While sadness trickles throughout the book – the sadness of loving someone who won’t or can’t fully commit to you, the sadness of modern life, the sadness of moving countries right as a global pandemic hits – a rich of seam of humour forms the backbone of Green Dot. When asked at a job interview what animal she would be, if she were an animal, Hera’s response is acutely timed and unexpectedly hilarious: “I’d be a meerkat … because I am both sneaky and vindictive”. Reader, she does not get the job.
Adding to the levity is Gray’s knack for the in-jokes and dialogue between close friends, and she plucks pop culture references – spanning the famous Jehovah’s Witness scene from Black Books, Margaret Pomeranz from At the Movies and the college admissions scandal – from across the decades and sprinkles them throughout. Even the narrator’s name is a knowing reversal of nominative determinism: Hera is the Greek goddess of marriage.
“I wrote it in lockdown, and I was living by myself,” says Gray. “I absolutely wrote it just to make myself laugh … But, I would mostly just write a line, cackle to myself, have a glass of wine and think, ‘God, you’re hilarious, Maddie’.”
There’s even fun to be had in the genre and narrative arc itself. Gray – who is also a book critic – knows better than most that the literary canon is awash with affair novels. So, she rejoices in playing with, and sometimes flipping, those tropes.
“Affairs are the juiciest possible relationship thing to untangle in a novel because disrespecting monogamy is like the last taboo in our society,” Gray says. “And if someone’s going to break that taboo, they’re going to have really compelling emotional reasons for doing so because otherwise it would not be worth it to their mind. I certainly thought, ‘I love the genre and I think I can do something different with it’.”
For a start, Hera has only ever dated women before, so there’s a kind of glee to be found in watching as she unpicks and not-as-ironically-as-she-thinks embraces the stereotypes of a heterosexual relationship.

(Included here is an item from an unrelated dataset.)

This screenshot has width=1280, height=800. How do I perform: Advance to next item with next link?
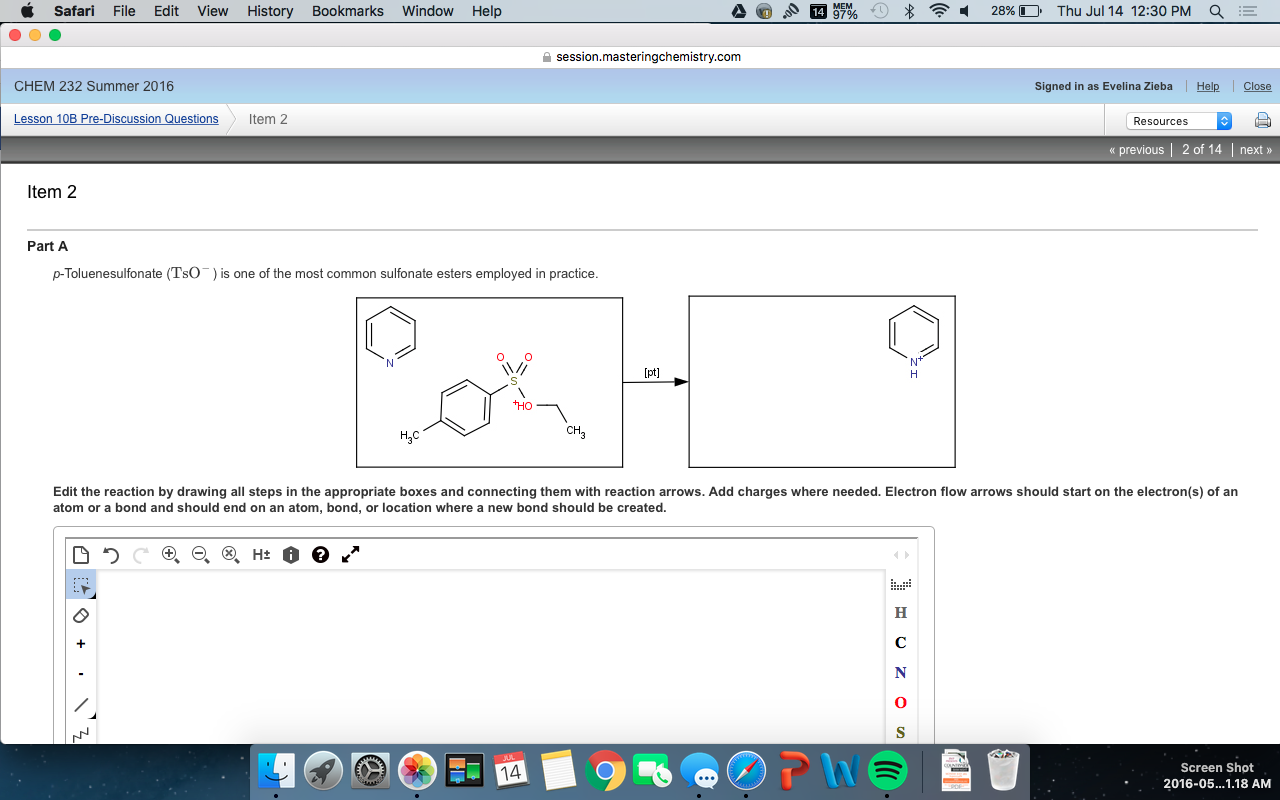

Another author with an affair novel is Anne Enright. The Booker-winning Irish author will also be on stage at All About Women in a conversation moderated by Gray that will dip into Enright’s latest book, The Wren, The Wren – and likely much else besides.
“I just want to know if she and [Scottish author] Ali Smith hang out,” says Gray. “If there’s this club of amazing Celtic women writers who get together, and how can I join it?”
All About Women is at Sydney Opera House on March 10. Green Dot is available in bookstores now.